(Stored data entries)
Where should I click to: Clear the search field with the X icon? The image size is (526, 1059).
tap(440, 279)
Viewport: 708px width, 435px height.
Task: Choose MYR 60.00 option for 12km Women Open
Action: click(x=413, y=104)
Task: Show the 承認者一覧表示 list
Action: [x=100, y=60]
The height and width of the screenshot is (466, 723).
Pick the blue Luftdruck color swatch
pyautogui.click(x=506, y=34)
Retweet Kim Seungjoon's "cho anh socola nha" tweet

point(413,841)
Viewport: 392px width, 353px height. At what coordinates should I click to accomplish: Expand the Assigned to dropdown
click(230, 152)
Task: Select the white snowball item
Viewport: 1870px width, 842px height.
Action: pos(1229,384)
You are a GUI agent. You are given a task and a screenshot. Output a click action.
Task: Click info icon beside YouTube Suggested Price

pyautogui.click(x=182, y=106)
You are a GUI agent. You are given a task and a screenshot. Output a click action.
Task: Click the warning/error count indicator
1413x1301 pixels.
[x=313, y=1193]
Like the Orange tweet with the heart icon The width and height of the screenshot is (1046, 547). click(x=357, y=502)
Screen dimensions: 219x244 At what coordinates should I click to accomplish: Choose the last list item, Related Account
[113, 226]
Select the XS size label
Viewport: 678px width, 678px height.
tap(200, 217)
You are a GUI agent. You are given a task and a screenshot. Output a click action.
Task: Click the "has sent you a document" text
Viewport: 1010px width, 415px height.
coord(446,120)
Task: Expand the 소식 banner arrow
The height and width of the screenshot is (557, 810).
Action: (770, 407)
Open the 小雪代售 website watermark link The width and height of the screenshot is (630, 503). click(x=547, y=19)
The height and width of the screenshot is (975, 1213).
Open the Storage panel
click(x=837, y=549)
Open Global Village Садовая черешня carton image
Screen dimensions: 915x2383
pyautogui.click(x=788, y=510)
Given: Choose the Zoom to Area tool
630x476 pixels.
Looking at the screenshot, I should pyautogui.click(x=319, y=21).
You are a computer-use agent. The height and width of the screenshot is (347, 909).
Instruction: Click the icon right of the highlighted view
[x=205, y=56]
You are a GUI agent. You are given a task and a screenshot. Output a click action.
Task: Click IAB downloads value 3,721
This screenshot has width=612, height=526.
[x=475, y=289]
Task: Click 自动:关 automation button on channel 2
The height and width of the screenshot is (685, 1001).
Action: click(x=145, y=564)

» ASSIGNMENT
Print nothing but the lines from the line with "Task: Select the white snowball item" to the last line of the records above. Both of those lines count.

» WRITTEN RESPONSE
Task: Select the white snowball item
Viewport: 1870px width, 842px height.
Action: pos(1229,384)
You are a GUI agent. You are given a task and a screenshot. Output a click action.
Task: Click info icon beside YouTube Suggested Price

pyautogui.click(x=182, y=106)
You are a GUI agent. You are given a task and a screenshot. Output a click action.
Task: Click the warning/error count indicator
1413x1301 pixels.
[x=313, y=1193]
Like the Orange tweet with the heart icon The width and height of the screenshot is (1046, 547). click(x=357, y=502)
Screen dimensions: 219x244 At what coordinates should I click to accomplish: Choose the last list item, Related Account
[113, 226]
Select the XS size label
Viewport: 678px width, 678px height.
tap(200, 217)
You are a GUI agent. You are given a task and a screenshot. Output a click action.
Task: Click the "has sent you a document" text
Viewport: 1010px width, 415px height.
coord(446,120)
Task: Expand the 소식 banner arrow
The height and width of the screenshot is (557, 810).
Action: (770, 407)
Open the 小雪代售 website watermark link The width and height of the screenshot is (630, 503). click(x=547, y=19)
The height and width of the screenshot is (975, 1213).
Open the Storage panel
click(x=837, y=549)
Open Global Village Садовая черешня carton image
Screen dimensions: 915x2383
pyautogui.click(x=788, y=510)
Given: Choose the Zoom to Area tool
630x476 pixels.
Looking at the screenshot, I should pyautogui.click(x=319, y=21).
You are a computer-use agent. The height and width of the screenshot is (347, 909).
Instruction: Click the icon right of the highlighted view
[x=205, y=56]
You are a GUI agent. You are given a task and a screenshot. Output a click action.
Task: Click IAB downloads value 3,721
This screenshot has width=612, height=526.
[x=475, y=289]
Task: Click 自动:关 automation button on channel 2
The height and width of the screenshot is (685, 1001).
Action: click(x=145, y=564)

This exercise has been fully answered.